Franco Coppi, il suo grande avvocato, non esclude che Silvio Berlusconi possa chiedere la grazia, ma lui, chiuso nella dimora di Arcore e confortato dall'altro avvocato, Niccolò Ghedini, si confessa con amici e parenti dicendo che non vuole chiederla. Ma chissà. La diplomazia è al lavoro e ieri sera, con lui, gli avvocati hanno parlato a lungo dell'ipotesi di chiedere un atto di clemenza al Quirinale. D'altra parte, fra i tanti pensieri che gli passano per la testa in queste ore incerte, c'è anche l'intima consapevolezza che i suoi guai giudiziari, la decadenza dal Senato, e persino gli arresti domiciliari, sono come certi veleni che spesso rompono il vetro che li contiene. E nessuno, nell'Italia politica, al Quirinale e a Palazzo Chigi, nella residenza di Giorgio Napolitano e in quella di Enrico Letta, vuole morire avvelenato.
E dunque la parola "grazia" si riaffaccia sul proscenio, e all'interno della corte di Arcore la maneggiano con cautela e con rispetto, come se fosse una cosa vera, possibile: ma chi la chiede, se Berlusconi non vuole? Sono tutti convinti che il tempo sia poco, che la strategia della dilazione sia fallita, infranta contro le incertezze del Pd e che dunque entro il 15 ottobre il meccanismo della decadenza in Senato sarà inevitabile.
Il destino si compie. Così il Cavaliere, straordinariamente adattabile a tutte le esigenze del suo tempo dinamico, si prepara al peggio, ha finito di scrivere un discorso fiammeggiante da pronunciare al Senato, ma sono quaranta pagine e vanno sfoltite senza pietà. E' un discorso sullo stato della giustizia in Italia, è la fine del governo di larghe intese.

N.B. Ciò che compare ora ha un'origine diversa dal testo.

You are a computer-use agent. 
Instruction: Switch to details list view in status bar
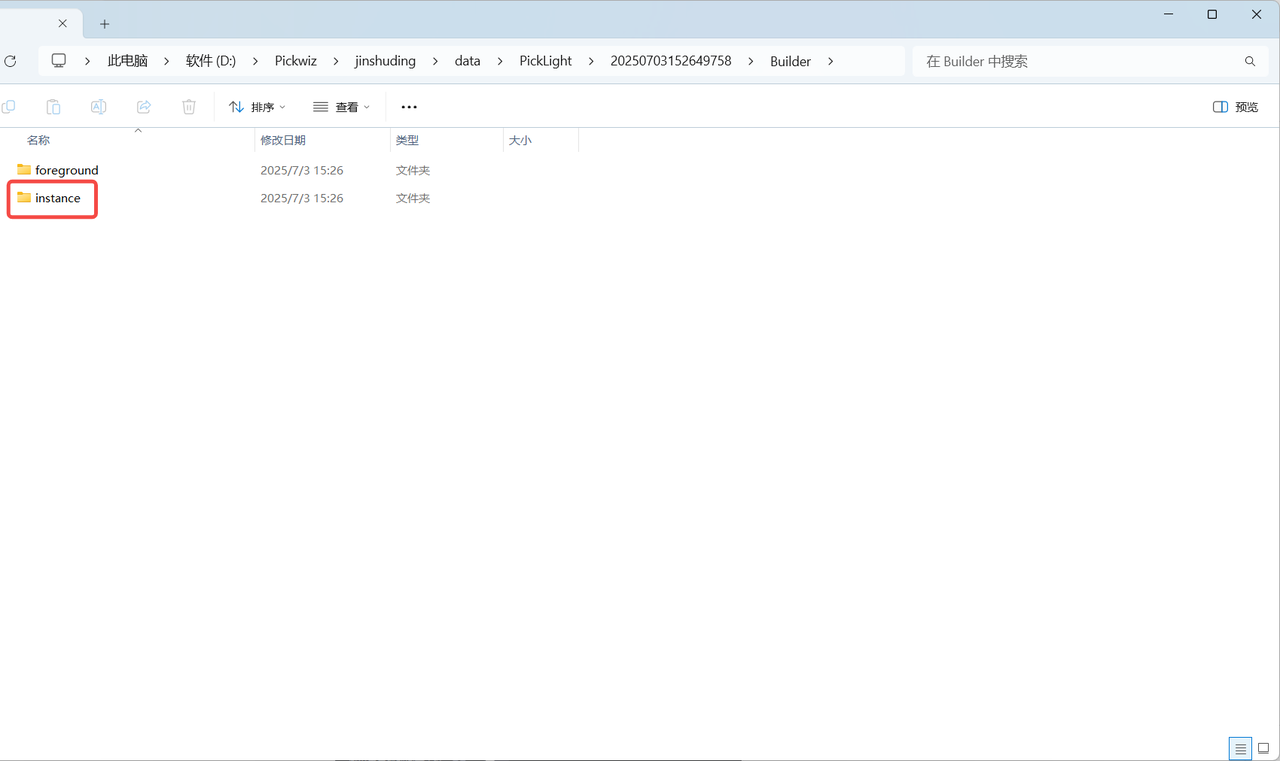1240,748
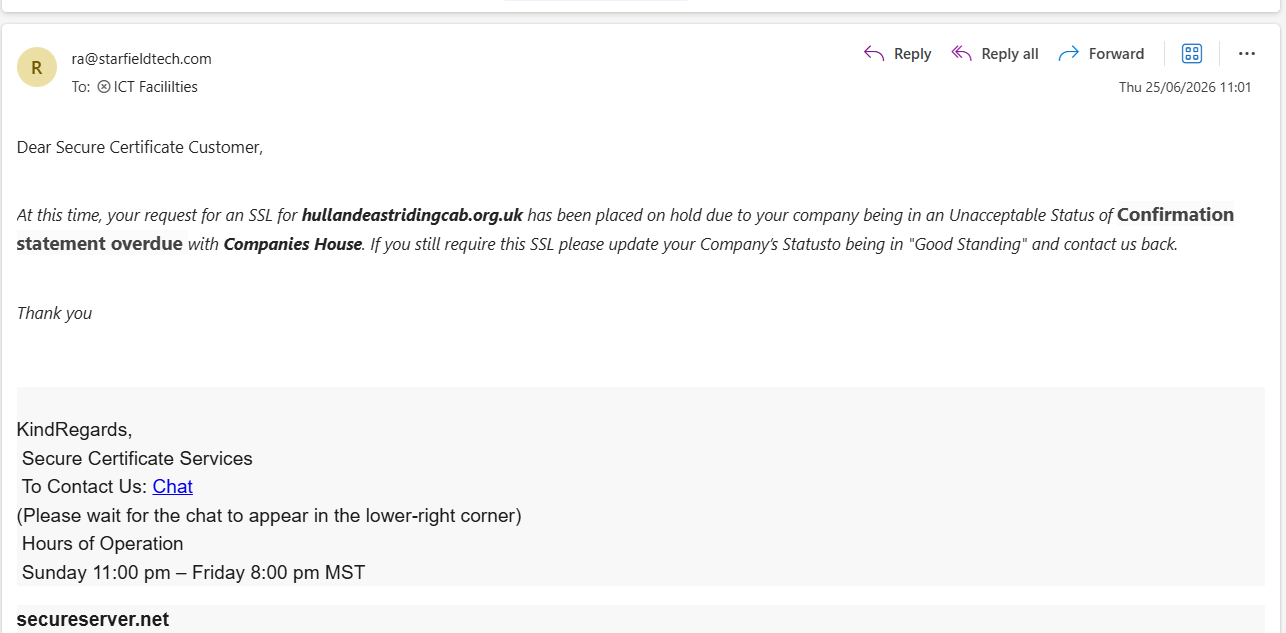This screenshot has width=1286, height=633.
Task: Click the sender avatar with letter R
Action: coord(37,68)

Nei suoi colloqui privati, non esclude più di diventare il Beppe Grillo di sua figlia Marina, cioè il grande capo ineleggibile, confinato in un luogo remoto, magari agli arresti, il vecchio della montagna di Arcore, consigliere specialissimo di una nuova Berlusconi, ma in gonnella, ancora riluttante, è vero, eppure pronta a bere l'amaro calice della politica se fosse inevitabile, e soprattutto se fosse il padre a chiederlo.
Così adesso il Cavaliere, col suo carattere variabile, capace di eccessi sia nel bene sia nel male, come succede per tutte le creature che ebbero dal destino troppi doni, soppesa senza cautela la possibilità di far precipitare tutto, "non mi danno scelta", dice, affranto d'impossibilità. E pensa dunque di consegnarsi a una campagna elettorale mai vista prima, padre e figlia insieme, o quasi. Ma nulla è ancora deciso. Gli amici, per primo Gianni Letta, invitano Berlusconi a considerare i rischi dell'incognito.
"La peggiore politica è quella fatta a nervi tesi", gli dicono, "aspetta", insistono, sarebbe un grave errore strategico trasformarsi da vittime giudiziarie in carnefici politici della grande coalizione. E dunque il Cavaliere tentenna, oscilla. S'allontana un momento, seccato, ma poi non può fare a meno di tornare all'idea della crisi, come un topo verso il boccone avvelenato. La crisi forse non porterebbe alle elezioni, ma ci sarebbe la lunga campagna elettorale del prigioniero libero (e di sua figlia), dall'opposizione. Prima, certo, potrebbe esserci una richiesta di grazia, chissà, il miraggio d'un lieto fine.